What to work on: Copy the material below line for line, with no changes.

Material provided:
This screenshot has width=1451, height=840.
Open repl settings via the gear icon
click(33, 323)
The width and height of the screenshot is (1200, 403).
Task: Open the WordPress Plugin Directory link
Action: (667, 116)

Result of this task:
This screenshot has width=1451, height=840.
Open repl settings via the gear icon
click(33, 323)
The width and height of the screenshot is (1200, 403).
Task: Open the WordPress Plugin Directory link
Action: (667, 116)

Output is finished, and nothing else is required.